*Aim of the exercise:* State how many lines of the records below contain the string "Screenshot", matching case exactly, and give only that number.

*Entries:*

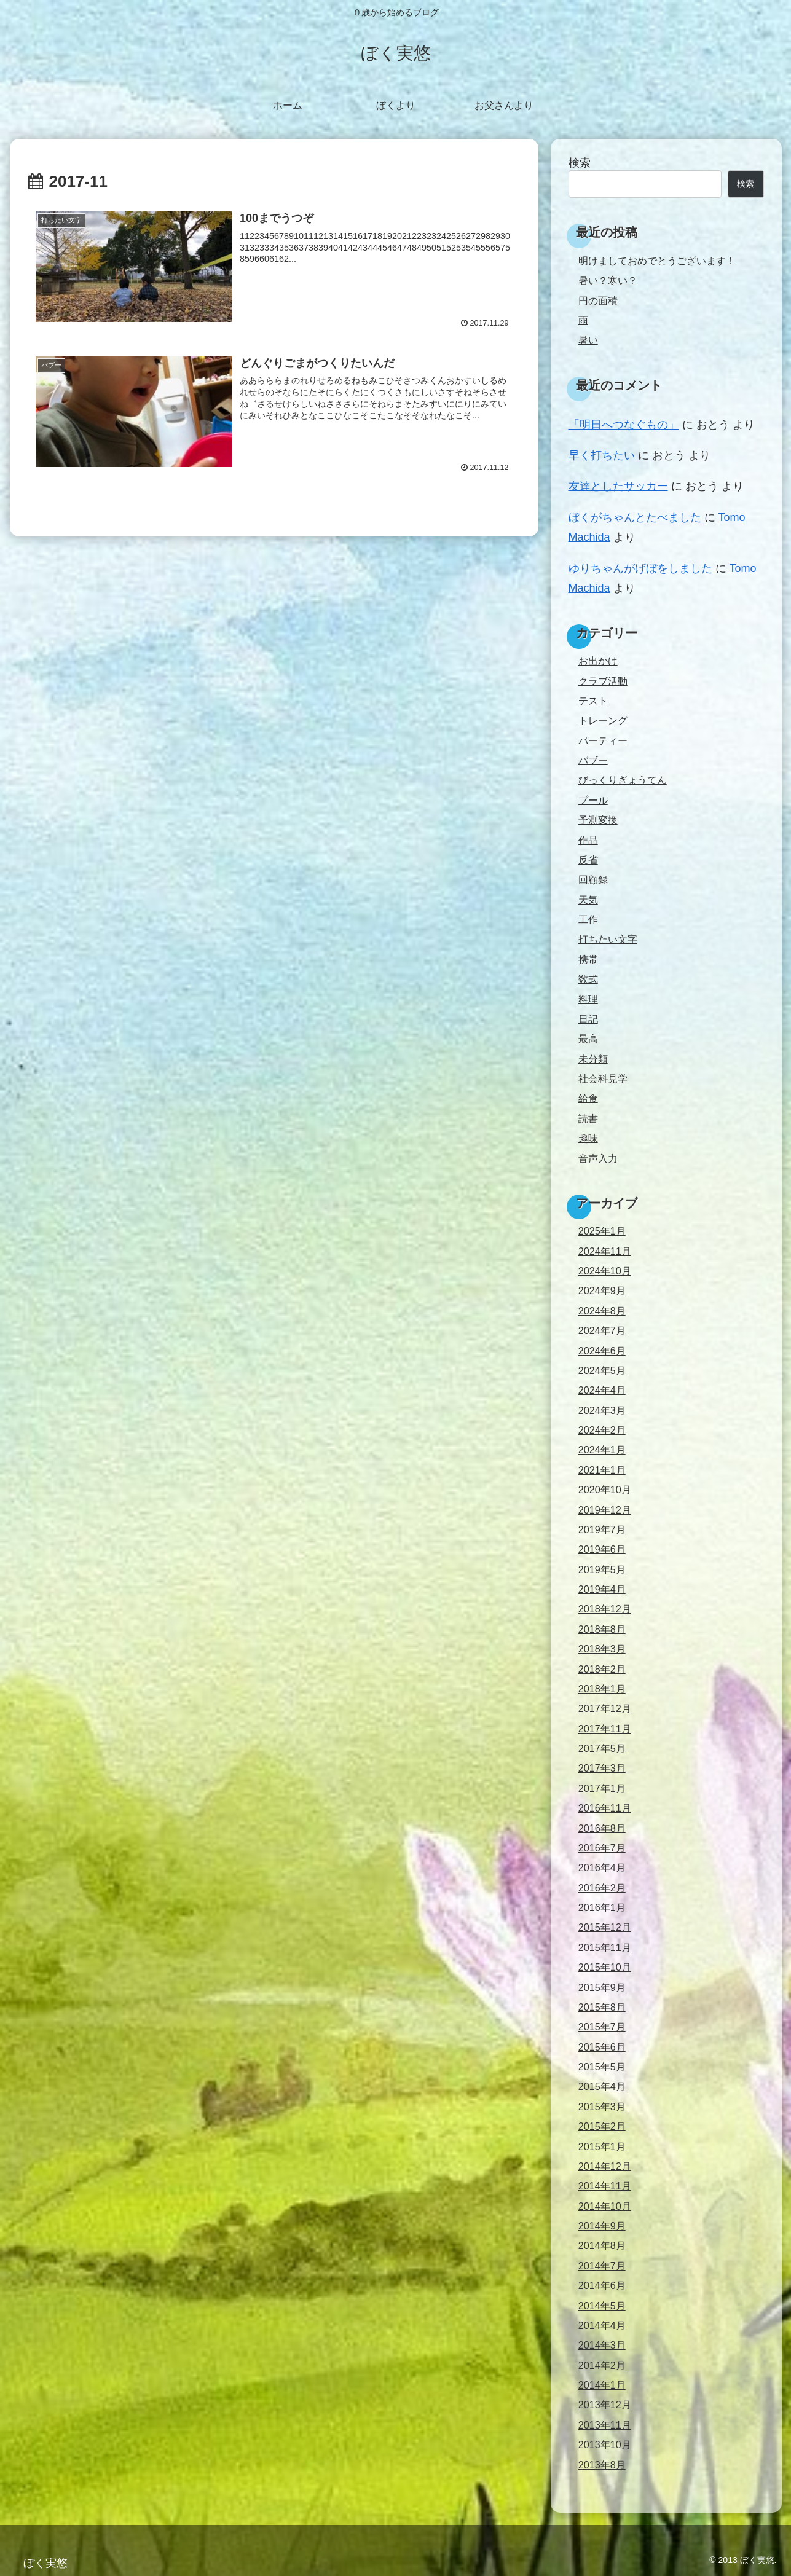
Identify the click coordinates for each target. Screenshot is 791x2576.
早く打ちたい (602, 455)
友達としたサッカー (618, 486)
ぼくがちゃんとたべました (635, 517)
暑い (588, 339)
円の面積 (598, 300)
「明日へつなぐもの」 (624, 424)
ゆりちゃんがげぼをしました (640, 568)
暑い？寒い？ (607, 280)
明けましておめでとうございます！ (657, 260)
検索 (580, 163)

*Result of the task:* 1